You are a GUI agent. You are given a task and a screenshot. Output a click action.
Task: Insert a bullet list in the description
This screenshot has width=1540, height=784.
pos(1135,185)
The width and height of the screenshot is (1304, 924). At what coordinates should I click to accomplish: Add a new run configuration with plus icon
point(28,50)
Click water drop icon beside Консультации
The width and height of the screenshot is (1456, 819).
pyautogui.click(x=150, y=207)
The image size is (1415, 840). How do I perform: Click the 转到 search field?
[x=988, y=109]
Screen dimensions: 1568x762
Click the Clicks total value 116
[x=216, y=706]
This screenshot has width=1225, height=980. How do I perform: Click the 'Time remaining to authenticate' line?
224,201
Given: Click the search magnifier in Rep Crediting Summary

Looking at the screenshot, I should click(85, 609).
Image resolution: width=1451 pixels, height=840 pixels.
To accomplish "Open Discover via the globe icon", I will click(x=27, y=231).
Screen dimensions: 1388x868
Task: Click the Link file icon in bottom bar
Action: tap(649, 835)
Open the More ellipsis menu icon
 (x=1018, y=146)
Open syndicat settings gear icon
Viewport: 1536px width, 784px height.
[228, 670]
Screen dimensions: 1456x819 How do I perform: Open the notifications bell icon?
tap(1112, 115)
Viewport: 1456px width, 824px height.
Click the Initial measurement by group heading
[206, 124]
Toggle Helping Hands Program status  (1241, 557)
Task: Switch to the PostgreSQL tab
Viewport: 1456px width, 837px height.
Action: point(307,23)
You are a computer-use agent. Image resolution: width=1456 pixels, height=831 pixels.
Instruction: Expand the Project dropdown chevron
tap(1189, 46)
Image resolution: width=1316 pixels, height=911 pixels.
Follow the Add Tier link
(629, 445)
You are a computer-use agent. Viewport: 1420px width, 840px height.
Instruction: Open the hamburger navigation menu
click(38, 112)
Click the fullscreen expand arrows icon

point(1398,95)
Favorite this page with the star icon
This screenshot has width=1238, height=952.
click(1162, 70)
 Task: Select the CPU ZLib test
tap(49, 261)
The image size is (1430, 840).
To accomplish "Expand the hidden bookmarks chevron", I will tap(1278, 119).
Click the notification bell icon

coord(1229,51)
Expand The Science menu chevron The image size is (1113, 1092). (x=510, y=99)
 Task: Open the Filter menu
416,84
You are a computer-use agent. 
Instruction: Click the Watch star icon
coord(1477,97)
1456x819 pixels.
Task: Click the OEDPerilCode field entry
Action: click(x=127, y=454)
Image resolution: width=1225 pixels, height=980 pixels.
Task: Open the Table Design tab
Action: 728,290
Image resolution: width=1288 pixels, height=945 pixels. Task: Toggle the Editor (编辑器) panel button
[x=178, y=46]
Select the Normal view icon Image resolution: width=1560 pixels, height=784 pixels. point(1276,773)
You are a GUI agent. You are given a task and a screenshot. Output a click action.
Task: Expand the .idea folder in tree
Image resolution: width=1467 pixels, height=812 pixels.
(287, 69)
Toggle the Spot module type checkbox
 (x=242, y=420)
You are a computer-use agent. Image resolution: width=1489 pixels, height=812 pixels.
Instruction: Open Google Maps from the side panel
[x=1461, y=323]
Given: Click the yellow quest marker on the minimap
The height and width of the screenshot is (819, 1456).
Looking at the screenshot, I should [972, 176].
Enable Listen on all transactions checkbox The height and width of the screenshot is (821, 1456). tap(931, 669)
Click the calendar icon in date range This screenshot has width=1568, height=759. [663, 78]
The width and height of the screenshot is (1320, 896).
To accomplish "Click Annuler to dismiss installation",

◆ ◆ ◆ ◆ ◆

Your answer should consist only of the lines above between the line holding "Image resolution: width=1288" and the line holding "Task: Expand the .idea folder in tree", inclusive, each transcribed exactly.

REPLY TO THE EXERCISE
Image resolution: width=1288 pixels, height=945 pixels. Task: Toggle the Editor (编辑器) panel button
[x=178, y=46]
Select the Normal view icon Image resolution: width=1560 pixels, height=784 pixels. point(1276,773)
You are a GUI agent. You are given a task and a screenshot. Output a click action.
Task: Expand the .idea folder in tree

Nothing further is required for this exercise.